A las ocho ingresaron los reclutadores. Se colocaran en sus mesas. Empezó el baile. Frente a la zona destinada a cada colegio se fueron formando filas –unas largas y otras cortas, dependiendo de quién sabe qué acto de selección y discriminación que los postulantes entendían de perlas y que para mí sigue siendo tan misterioso y fascinante como la fe, el amor y un helado servido justo en la mitad del invierno–. Ante las mesas donde los reclutadores coordinaban febrilmente sus citas, desfilaban uno por uno los aspirantes. Los directivos de las instituciones tenían un minuto o dos, para verificar si te conocían (si ya les habías escrito previamente) o para darle una mirada, a vuelo de pájaro, al currículum que les entregabas. Leían, te veían, te escrutaban unos instantes con la experiencia de los que llevan años "leyendo" a las personas en pocos segundos, conversaban dos o tres palabras entre ellos y te daban una cita o te decían "lo siento, no es lo que estamos buscando" o acudían al "en este momento no tengo espacio libre para dar citas, pero déjeme su hoja de vida y si se presenta la ocasión nos comunicamos con usted", una frase vacía, pero llena de esperanza (claro, hay variaciones, en la mesa de Rusia, por ejemplo, una amabilísima mujer me dijo "tienes la experiencia que necesitamos y me encantaría contratarte, pero en la República Rusa, por cuestiones de visa, solo contratamos norteamericanos e ingleses", ni modo).

Así pasaron dos horas. A las diez vaciaron el salón, cambiaron los papeles, pusieron otros de otros colegios con nuevas vacantes y, nuevamente, empezó la segunda ronda de la cacería de una cita que pudiera ser la promesa de un trabajo en algún rincón del mundo. Con tantos colegios participantes y más de medio millar de candidatos, no había lugar en el hotel donde pudiéramos estar todos juntos, por eso la división.

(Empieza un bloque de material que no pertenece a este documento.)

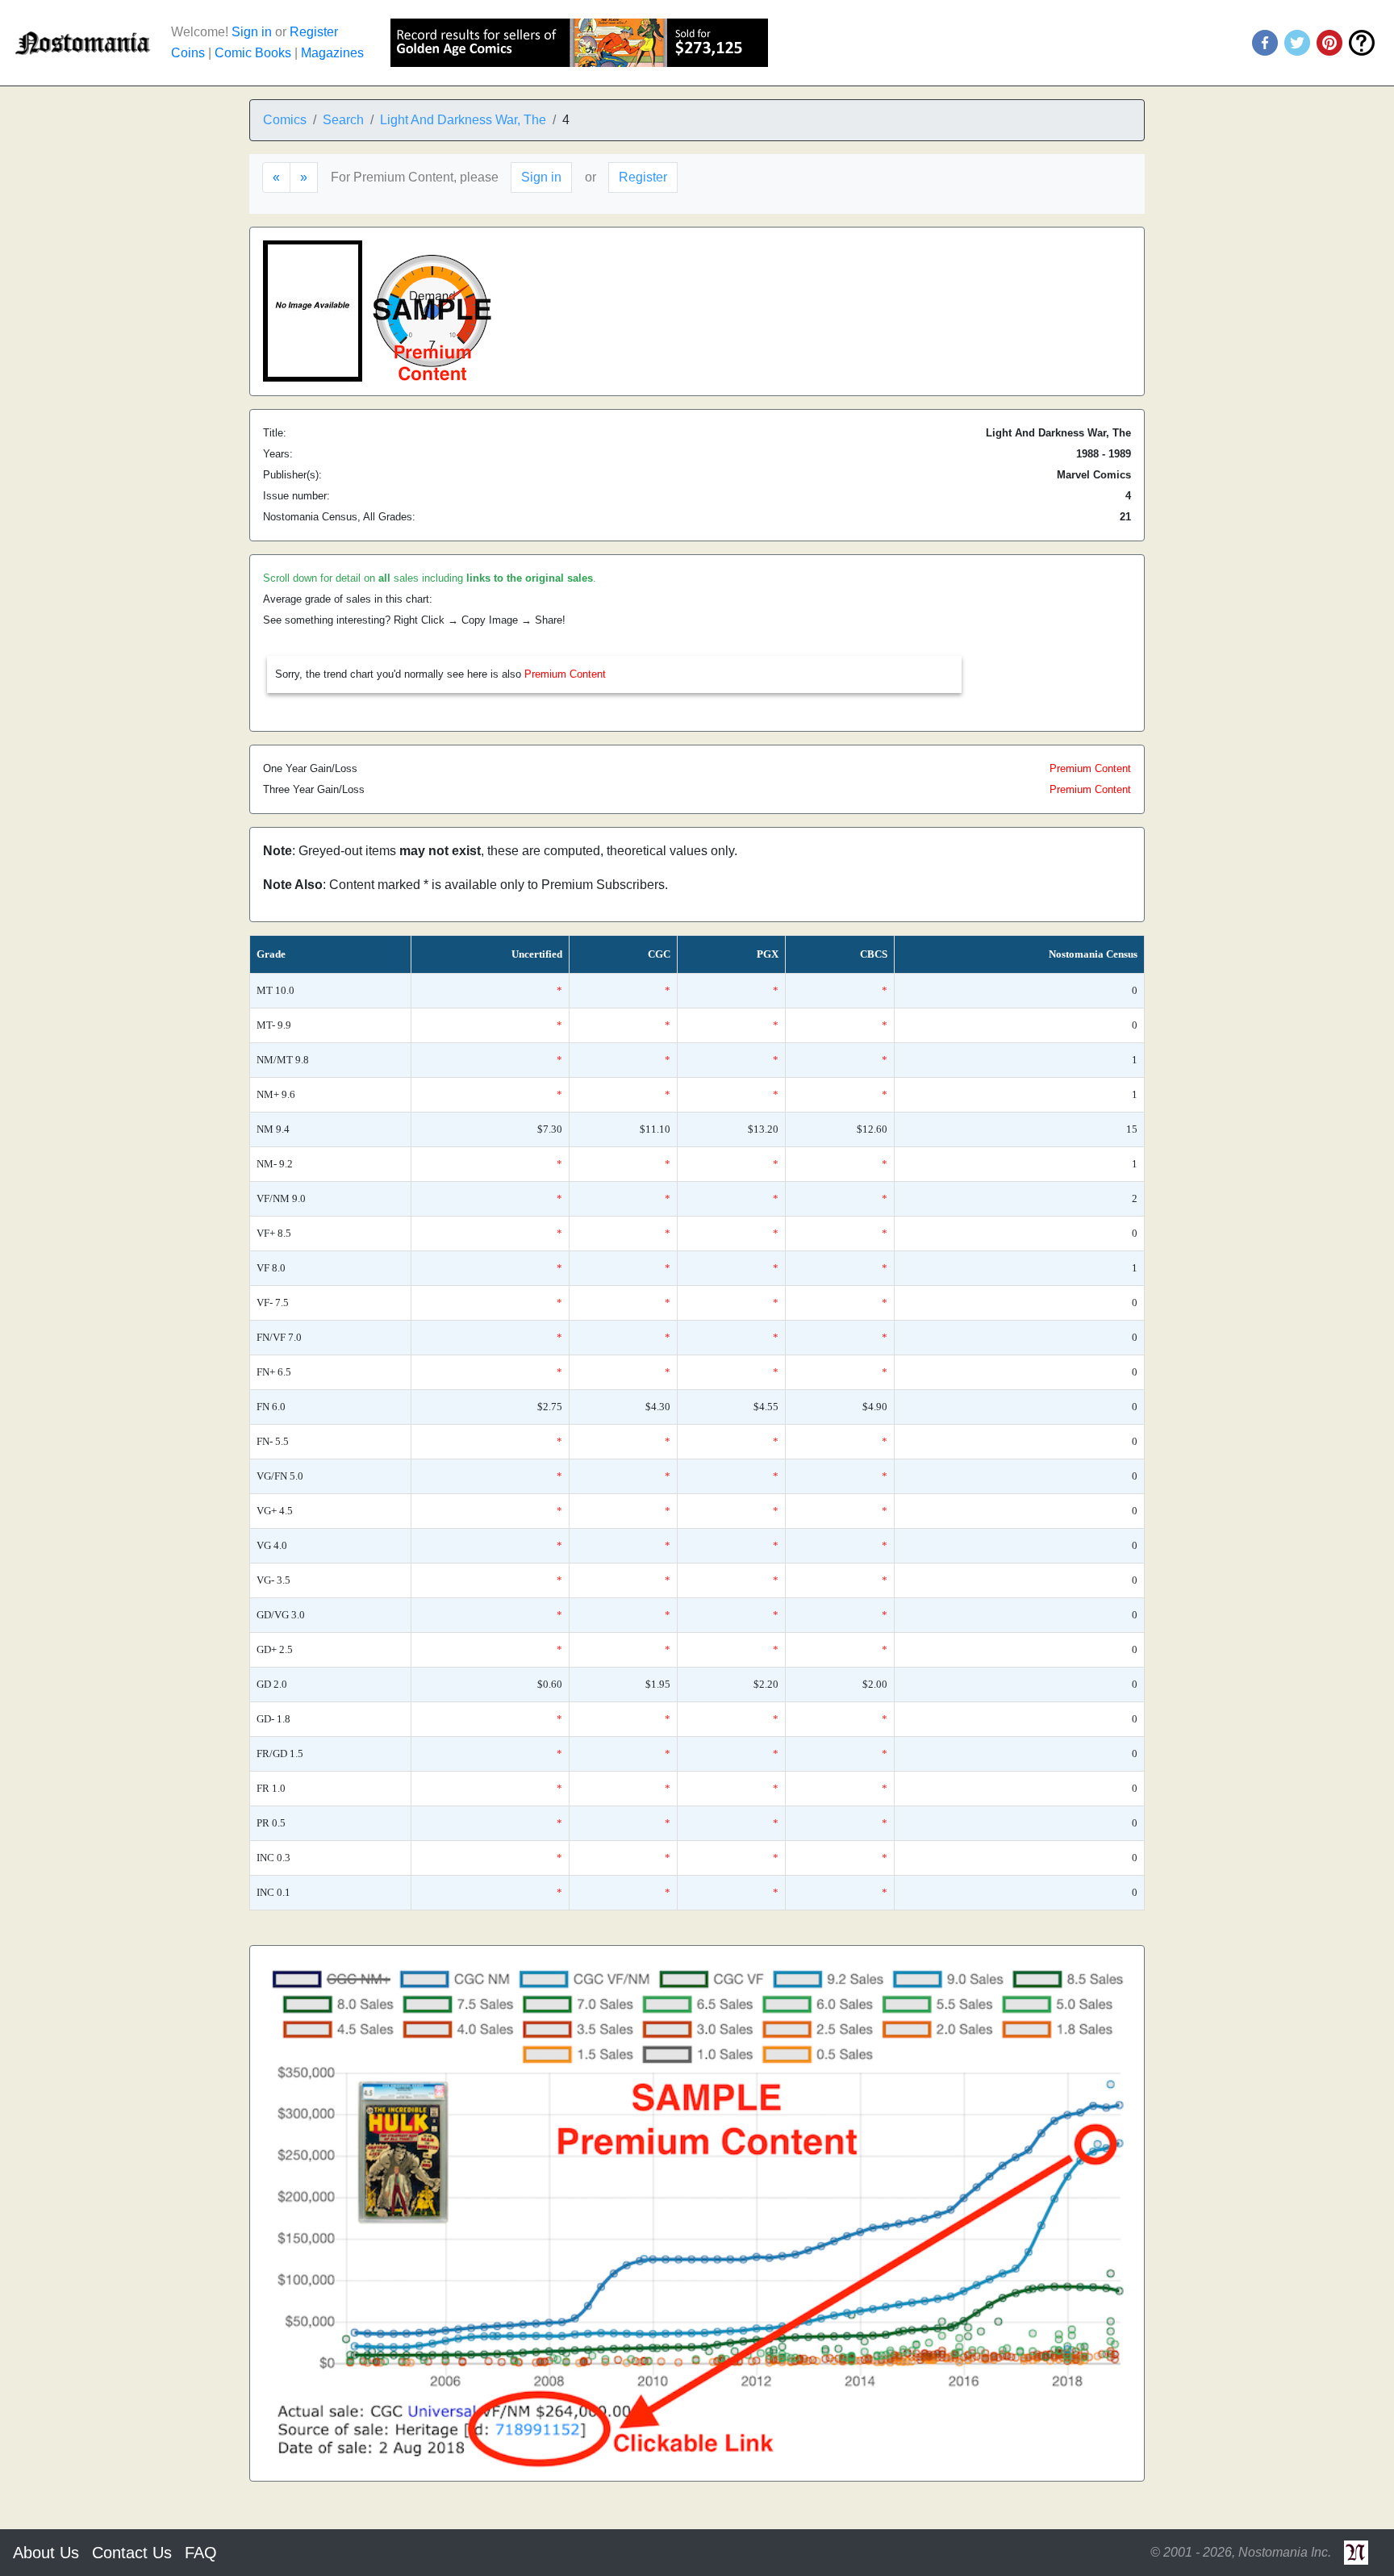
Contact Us (132, 2552)
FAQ (201, 2552)
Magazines (332, 53)
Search (343, 120)
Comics (285, 120)
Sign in (252, 32)
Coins (188, 53)
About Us (46, 2552)
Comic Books (253, 53)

Haciendo uso del plano que la amabilidad de Jessica me había dibujado, me dirigí a las mesas que buscaban profesores de castellano y elegí, primero, las filas más cortas (ya Sally lo había advertido "no desprecien un colegio porque no sepan dónde queda o les suene un lugar muy lejano o les cause temor no saber nada de esa región, todas las instituciones que participan en esta feria han sido verificadas por la Asociación y son extraordinarios lugares para trabajar") y, una vez que había asegurado algunas entrevistas, hice las colas más largas (generalmente en colegios muy grandes con mucha oferta de trabajo). El trámite fue sencillo y expeditivo; esas primeras horas pasaron feroces.

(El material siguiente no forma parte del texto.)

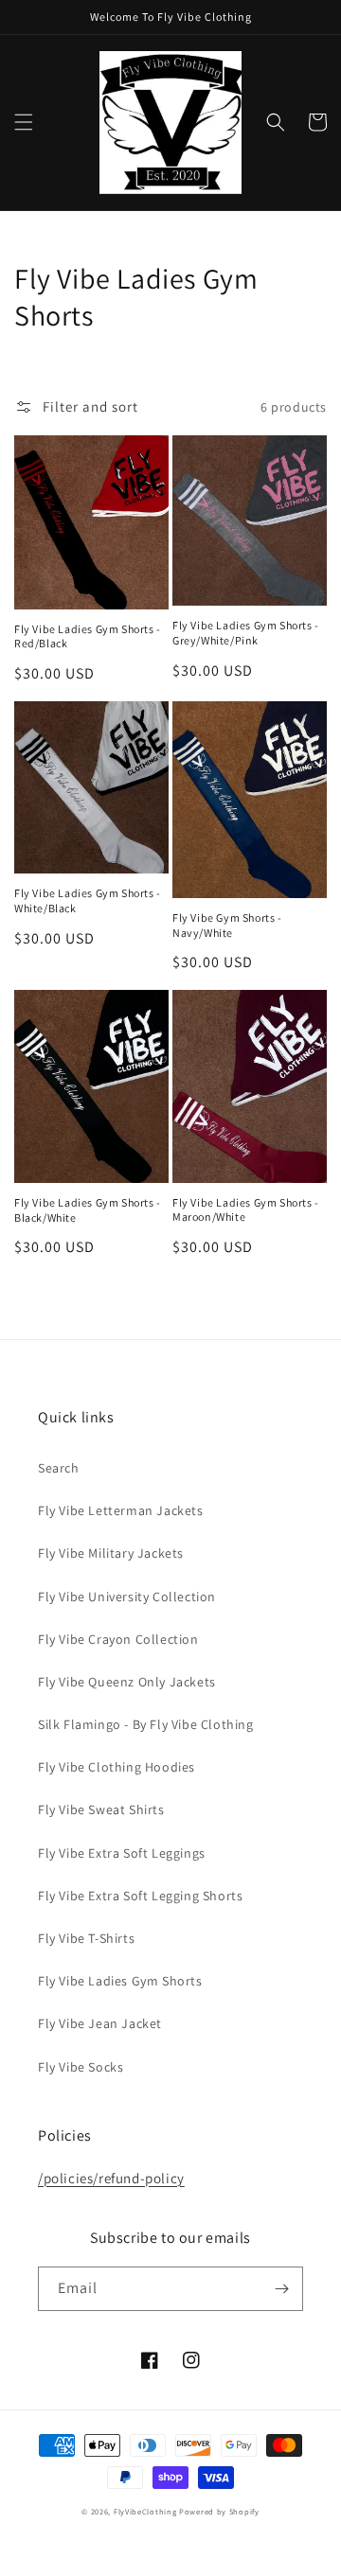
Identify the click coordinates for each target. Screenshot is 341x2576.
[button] (24, 122)
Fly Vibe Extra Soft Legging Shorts (140, 1895)
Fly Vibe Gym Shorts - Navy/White (227, 925)
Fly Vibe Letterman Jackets (121, 1510)
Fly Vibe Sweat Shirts (101, 1809)
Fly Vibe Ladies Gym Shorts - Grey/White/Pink (245, 632)
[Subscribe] (281, 2289)
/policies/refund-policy (111, 2178)
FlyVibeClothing (145, 2511)
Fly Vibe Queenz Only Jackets (127, 1681)
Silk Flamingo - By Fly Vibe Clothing (146, 1724)
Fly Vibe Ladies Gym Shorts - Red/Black (87, 636)
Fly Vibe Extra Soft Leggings (122, 1852)
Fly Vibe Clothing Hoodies (116, 1766)
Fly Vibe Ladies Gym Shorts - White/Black (87, 900)
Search (59, 1467)
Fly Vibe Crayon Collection (118, 1639)
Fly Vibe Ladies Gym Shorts (120, 1980)
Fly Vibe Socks (80, 2066)
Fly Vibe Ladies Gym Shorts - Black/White (87, 1210)
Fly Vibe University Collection (127, 1596)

A las doce del día se dio por concluida esa etapa. Los reclutadores se levantaron y se marcharon a sus habitaciones, convertidas en improvisadas oficinas, donde entablarían decenas de conversaciones con decenas de desconocidos a los que, con las preguntas precisas, con la experiencia acumulada, con el ojo acostumbrado a "leer" a las personas más allá de sus papeles y recomendaciones, con todo lo aprendido en años de trabajo como administradores, tendrían que discriminar en un "este sí me interesa, éste no" a todos los profesores que con nuestros mejores trajes y nuestras mejores sonrisas nos presentábamos como "la opción", como la mejor elección en ese mar de centenas de maestros buscando trabajo.

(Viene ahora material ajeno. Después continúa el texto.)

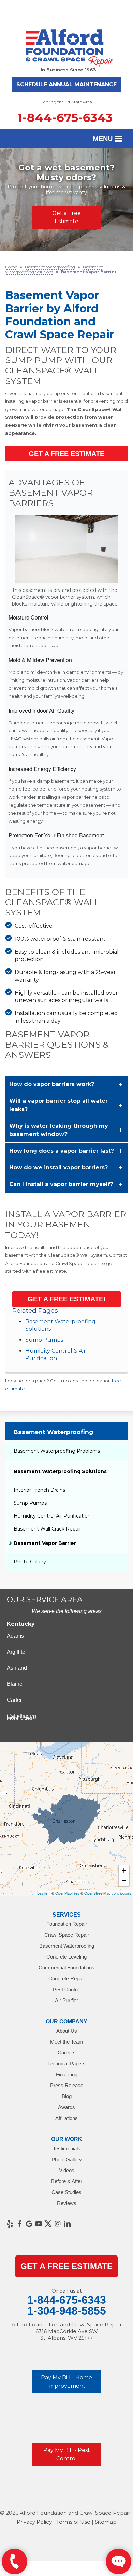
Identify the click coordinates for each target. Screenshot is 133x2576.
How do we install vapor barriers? (58, 1167)
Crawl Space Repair (66, 1935)
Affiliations (66, 2118)
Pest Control (66, 1989)
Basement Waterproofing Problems (57, 1451)
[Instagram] (58, 2224)
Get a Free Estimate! (67, 1299)
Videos (66, 2170)
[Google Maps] (29, 2224)
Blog (67, 2096)
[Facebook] (19, 2224)
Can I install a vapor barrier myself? (61, 1184)
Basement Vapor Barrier (45, 1543)
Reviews (66, 2203)
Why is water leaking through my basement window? (58, 1130)
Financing (66, 2074)
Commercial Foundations (66, 1967)
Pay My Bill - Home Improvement (66, 2381)
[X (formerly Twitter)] (48, 2224)
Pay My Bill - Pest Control (66, 2454)
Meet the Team (66, 2042)
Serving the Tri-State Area (66, 101)
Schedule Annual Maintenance (66, 84)
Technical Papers (66, 2063)
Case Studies (66, 2192)
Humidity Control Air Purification (52, 1516)
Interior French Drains (39, 1490)
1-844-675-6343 (65, 117)
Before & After (66, 2181)
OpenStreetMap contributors (107, 1893)
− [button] (124, 1881)
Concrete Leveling (66, 1957)
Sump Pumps (44, 1340)
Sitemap (106, 2522)
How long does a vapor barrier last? (61, 1151)
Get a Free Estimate (66, 217)
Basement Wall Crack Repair (47, 1529)
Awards (66, 2107)
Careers (67, 2052)
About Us (66, 2031)
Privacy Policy (34, 2522)
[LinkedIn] (67, 2224)
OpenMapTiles (67, 1893)
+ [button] (124, 1870)
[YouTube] (38, 2224)
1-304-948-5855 (66, 2310)
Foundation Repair (66, 1924)
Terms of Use (73, 2522)
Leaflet (42, 1893)
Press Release (66, 2085)
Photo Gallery (30, 1562)
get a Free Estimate (66, 2266)
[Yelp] (10, 2224)
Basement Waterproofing (53, 1431)
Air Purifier (66, 2000)
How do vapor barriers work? (51, 1084)
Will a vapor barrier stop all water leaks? (58, 1105)
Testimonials (66, 2148)
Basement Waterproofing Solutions (60, 1471)
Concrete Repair (66, 1978)
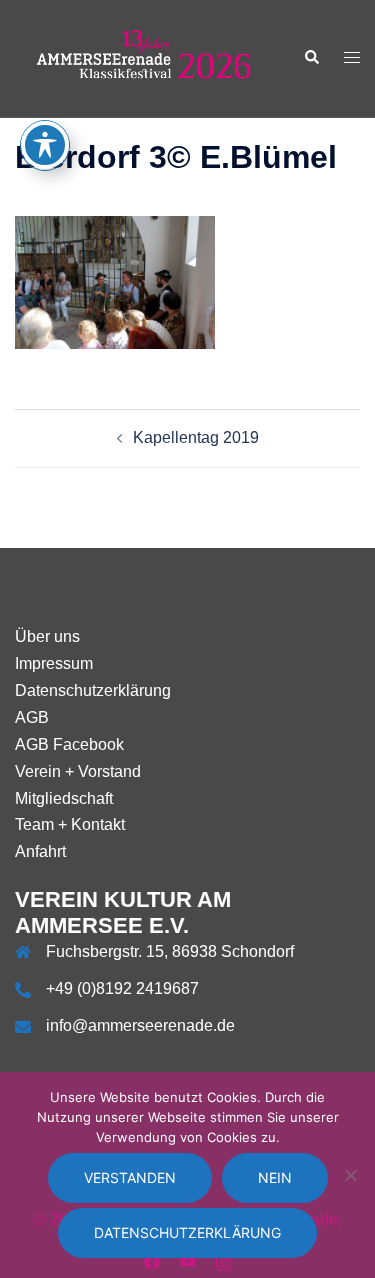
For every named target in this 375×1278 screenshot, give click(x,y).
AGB (32, 717)
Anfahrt (40, 851)
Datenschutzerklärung (93, 690)
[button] (311, 58)
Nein (275, 1177)
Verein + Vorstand (78, 771)
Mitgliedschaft (64, 798)
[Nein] (350, 1175)
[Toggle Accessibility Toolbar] (45, 145)
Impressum (54, 663)
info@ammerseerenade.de (140, 1025)
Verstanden (130, 1177)
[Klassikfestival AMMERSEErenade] (144, 57)
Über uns (47, 636)
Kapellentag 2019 (196, 437)
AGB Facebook (69, 744)
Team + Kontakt (70, 824)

Concluida la primera parte del proceso todos estábamos allí, con nuestras pocas o muchas entrevistas pactadas, listos para empezar. Las citas que había logrado pactar serían todas mis citas posibles (aunque al día siguiente se abrió una especie de "última opción" donde los colegios que aún no contrataban, daban una nueva ocasión para conseguir una entrevista para el sábado en la tarde o el domingo en la mañana; fui por curiosidad, realmente eran pocas las oportunidades de trabajo que quedaban, aunque en el tema de las oportunidades sabemos que –como en la lotería– basta con una, si es la premiada).

Yo obtuve nueve citas (tres de las cuales habían sido pactadas con anterioridad con los benditos mensajitos que te dejaban en el folder y que solo se reconfirmaron allí; por ejemplo, un reclutador de un colegio en China, me vio en la fila, me llamó y me dijo "sabes que estamos interesados en ti, ¿nos vemos a las dos?", y eso fue todo); Jessica consiguió quince; Marc, con quien luego nos encontramos y quien tenía muy claro a dónde quería ir y a dónde no, tenía pactadas un poco más de media docena de reuniones (buenos números, porque después supe de otros que solo consiguieron tres o cuatro).

Terminada la primera función uno se halla con un montón de papeles en la mano y las promesas de "a tal hora conversamos", con su riesgo de nada y de silencio, con sus angustias previas, sus nervios, su espera, su andar por los pasillos dando vueltas, su reloj consumiendo el tiempo y la entereza, sus idas y venidas, sus personas que suben y bajan por las escaleras o los ascensores con cara de "este trabajo es mío" o, a la vuelta, con esa expresión imprecisa de "¿me habrá ido bien?". Las "ratos libres" son odiosos, el tiempo entre entrevista y entrevista es una especie de hoyo negro del que todos huyen revisando nuevamente folletos, encartes, propaganda, buscando en Internet (que a mí se me asemeja a ese árbol de la sabiduría del Bien y del Mal del que leí en las viejas leyendas de la religión en la que me criaron mis padres), buscando información, buscando detalles, buscando experiencias previas, buscando los mapas o las fotos de las ciudades donde están los colegios a los que se aspira como si "ver" ese mundo sirviera para hacerse una idea del futuro.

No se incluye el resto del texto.